(Items listed in a dataset)
------------------------
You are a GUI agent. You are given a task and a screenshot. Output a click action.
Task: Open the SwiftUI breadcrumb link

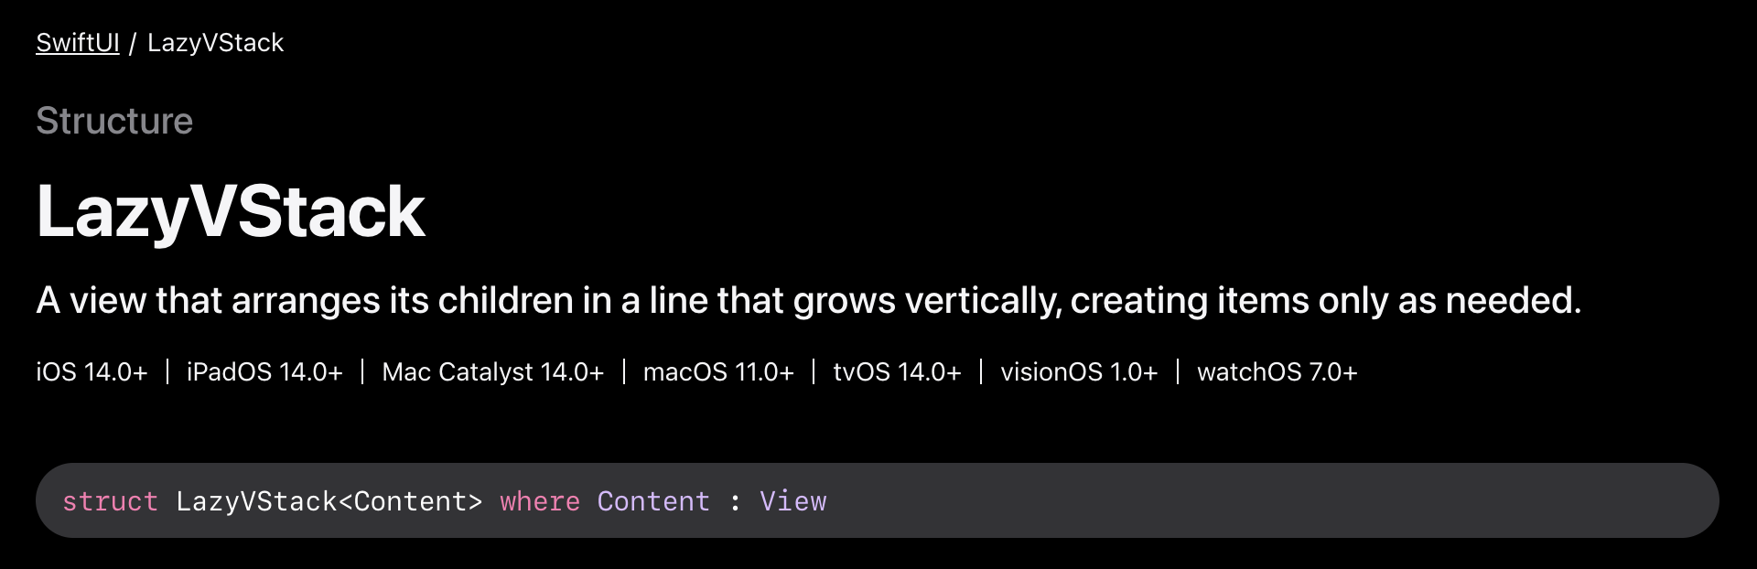[77, 42]
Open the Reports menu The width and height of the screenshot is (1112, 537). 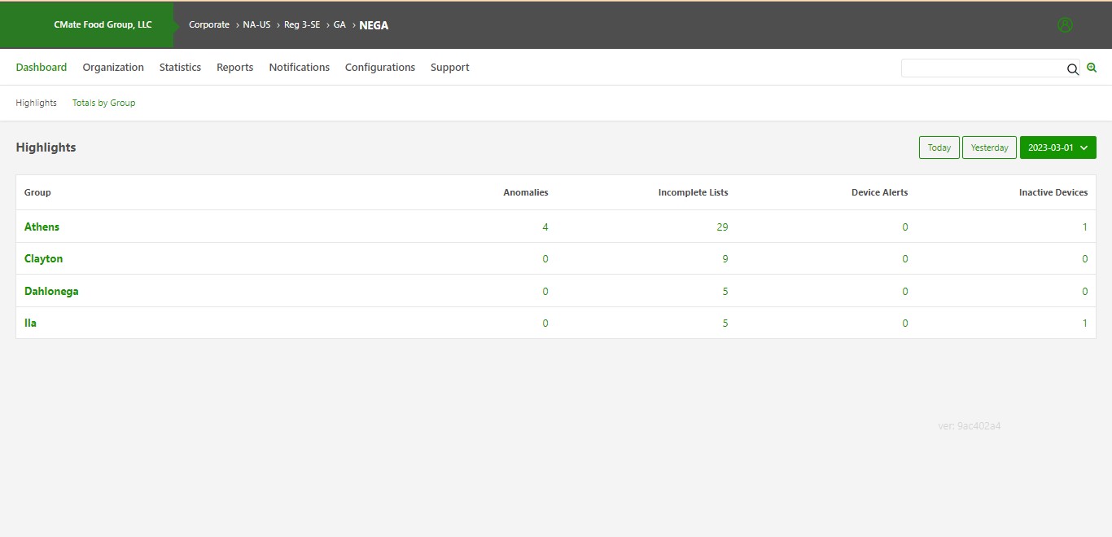click(234, 67)

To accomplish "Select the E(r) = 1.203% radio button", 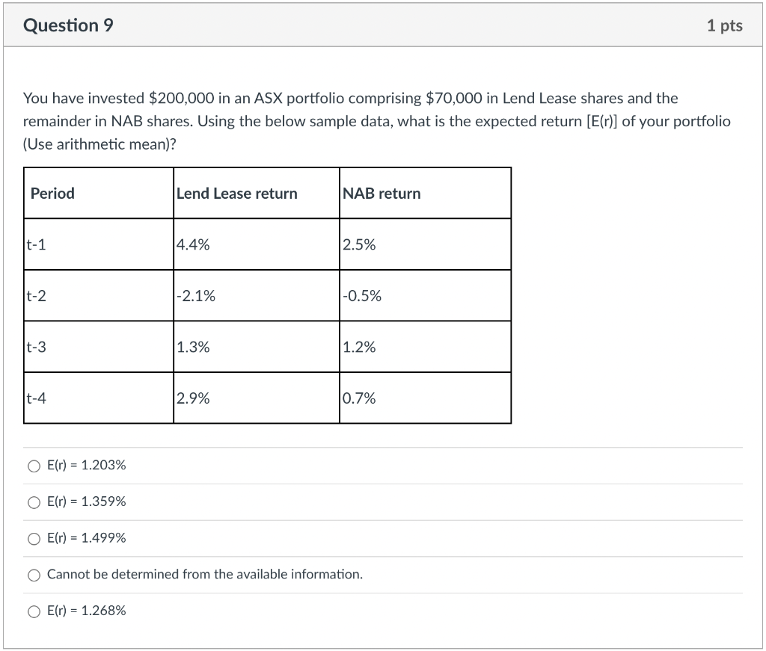I will pyautogui.click(x=34, y=466).
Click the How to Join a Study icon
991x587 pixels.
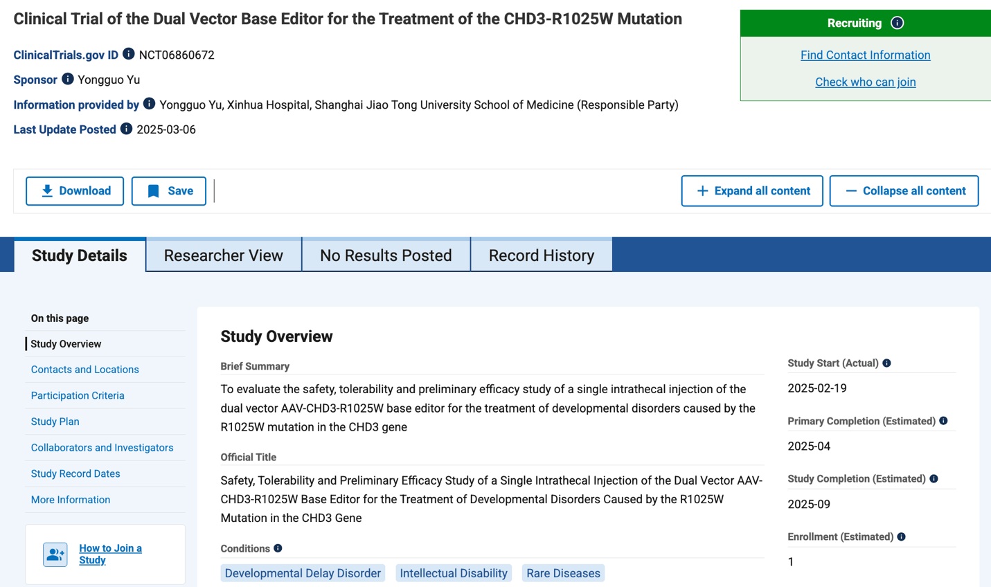coord(55,554)
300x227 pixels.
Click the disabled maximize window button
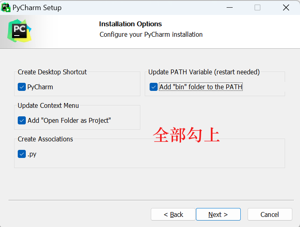257,8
------------------------
__TASK INSTRUCTIONS__: Print, exactly and only, the lines running from the line with "300x227 pixels." through the last line of the data, including both. Skip any picture.

__TASK ANSWER__:
300x227 pixels.
Click the disabled maximize window button
257,8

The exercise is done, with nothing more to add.